» Written task
Copy out the Escadrille Spa.80 text below in full, word for word.

» Text
— start —

- Active: 1916–1918
- Country: France
- Branch: French Air Service
- Type: Fighter Squadron

= Escadrille Spa.80 =

Escadrille Spa80 was a French fighter squadron active during World War I, from 13 December 1916 to 11 November 1918. It was credited with 23 aerial victories.

==History==

Originally created at Lyon-Bron, France on 13 December 1916 as Escadrille N80 because it was equipped with Nieuport XVII fighters, it was attached to V Armee. On 17 March 1917, the squadron became part of Groupe de Combat 14. Groupe de Combat 14 would support X Armee beginning 10 May 1917. On 5 July, they were transferred to II Armee. On 11 October 1917, they were transferred to VI Armee. Within a week, they were refitted with SPAD fighters, changing their unit designation to Escadrille Spa80.

— end —

» Data segment
— start —

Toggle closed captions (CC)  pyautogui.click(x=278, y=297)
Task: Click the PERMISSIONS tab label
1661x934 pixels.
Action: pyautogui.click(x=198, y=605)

— end —

» Correct answer
- Active: 1916–1918
- Country: France
- Branch: French Air Service
- Type: Fighter Squadron

= Escadrille Spa.80 =

Escadrille Spa80 was a French fighter squadron active during World War I, from 13 December 1916 to 11 November 1918. It was credited with 23 aerial victories.

==History==

Originally created at Lyon-Bron, France on 13 December 1916 as Escadrille N80 because it was equipped with Nieuport XVII fighters, it was attached to V Armee. On 17 March 1917, the squadron became part of Groupe de Combat 14. Groupe de Combat 14 would support X Armee beginning 10 May 1917. On 5 July, they were transferred to II Armee. On 11 October 1917, they were transferred to VI Armee. Within a week, they were refitted with SPAD fighters, changing their unit designation to Escadrille Spa80.